Twoje zadanie
Zwróć każdy wiersz poniższego listingu, w którym występuje słowo „Open”, z uwzględnieniem wielkości liter.

---------- Dane wejściowe

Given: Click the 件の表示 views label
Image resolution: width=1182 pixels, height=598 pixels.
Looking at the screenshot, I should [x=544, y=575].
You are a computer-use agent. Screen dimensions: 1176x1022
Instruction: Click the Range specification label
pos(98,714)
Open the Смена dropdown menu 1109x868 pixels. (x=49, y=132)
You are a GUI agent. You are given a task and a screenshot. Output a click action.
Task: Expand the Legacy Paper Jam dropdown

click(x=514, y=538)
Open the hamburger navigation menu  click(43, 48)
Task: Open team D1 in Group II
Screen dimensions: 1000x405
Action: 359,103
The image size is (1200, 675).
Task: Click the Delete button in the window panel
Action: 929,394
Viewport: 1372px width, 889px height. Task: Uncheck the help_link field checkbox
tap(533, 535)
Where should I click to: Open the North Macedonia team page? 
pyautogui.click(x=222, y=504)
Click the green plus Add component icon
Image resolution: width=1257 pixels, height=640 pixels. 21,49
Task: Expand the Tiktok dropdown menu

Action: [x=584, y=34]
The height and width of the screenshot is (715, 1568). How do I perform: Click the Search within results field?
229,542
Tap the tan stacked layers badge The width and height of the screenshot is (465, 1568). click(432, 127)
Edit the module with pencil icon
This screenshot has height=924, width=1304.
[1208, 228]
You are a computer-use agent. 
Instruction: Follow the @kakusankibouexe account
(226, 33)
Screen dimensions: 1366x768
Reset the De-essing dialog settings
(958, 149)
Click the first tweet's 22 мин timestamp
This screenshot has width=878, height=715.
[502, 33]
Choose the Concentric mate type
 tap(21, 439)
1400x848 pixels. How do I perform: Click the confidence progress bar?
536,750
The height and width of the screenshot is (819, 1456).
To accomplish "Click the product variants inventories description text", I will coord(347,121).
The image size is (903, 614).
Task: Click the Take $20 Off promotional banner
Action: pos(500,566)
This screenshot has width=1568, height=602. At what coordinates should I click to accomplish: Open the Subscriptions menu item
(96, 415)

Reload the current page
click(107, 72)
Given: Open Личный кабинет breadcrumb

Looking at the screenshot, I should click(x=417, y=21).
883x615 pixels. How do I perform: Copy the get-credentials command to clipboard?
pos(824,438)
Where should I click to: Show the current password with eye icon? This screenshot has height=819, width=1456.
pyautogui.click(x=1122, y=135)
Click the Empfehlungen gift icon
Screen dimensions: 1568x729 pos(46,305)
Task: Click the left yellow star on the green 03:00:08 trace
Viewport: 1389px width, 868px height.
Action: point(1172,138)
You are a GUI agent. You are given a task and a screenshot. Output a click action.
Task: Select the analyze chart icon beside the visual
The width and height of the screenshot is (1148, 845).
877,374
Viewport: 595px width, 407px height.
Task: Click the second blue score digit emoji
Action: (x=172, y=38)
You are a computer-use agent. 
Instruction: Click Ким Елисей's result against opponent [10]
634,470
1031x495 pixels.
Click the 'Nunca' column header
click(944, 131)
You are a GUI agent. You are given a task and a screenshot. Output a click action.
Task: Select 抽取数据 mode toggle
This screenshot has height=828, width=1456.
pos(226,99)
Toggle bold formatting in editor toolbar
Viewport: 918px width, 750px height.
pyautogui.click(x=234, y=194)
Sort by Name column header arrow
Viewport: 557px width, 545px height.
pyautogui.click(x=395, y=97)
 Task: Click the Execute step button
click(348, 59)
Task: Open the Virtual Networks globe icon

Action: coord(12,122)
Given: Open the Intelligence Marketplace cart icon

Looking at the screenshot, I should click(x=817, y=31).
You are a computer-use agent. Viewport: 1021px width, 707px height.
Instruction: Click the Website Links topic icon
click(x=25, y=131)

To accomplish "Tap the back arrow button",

--------------------

Odpowiedź
Open the Смена dropdown menu 1109x868 pixels. (x=49, y=132)
Open the hamburger navigation menu  click(43, 48)
Task: Open team D1 in Group II
Where should I click to: Open the North Macedonia team page? 
This screenshot has width=1568, height=602. At what coordinates should I click to accomplish: Open the Subscriptions menu item
Given: Open Личный кабинет breadcrumb
Task: Open the Virtual Networks globe icon
Given: Open the Intelligence Marketplace cart icon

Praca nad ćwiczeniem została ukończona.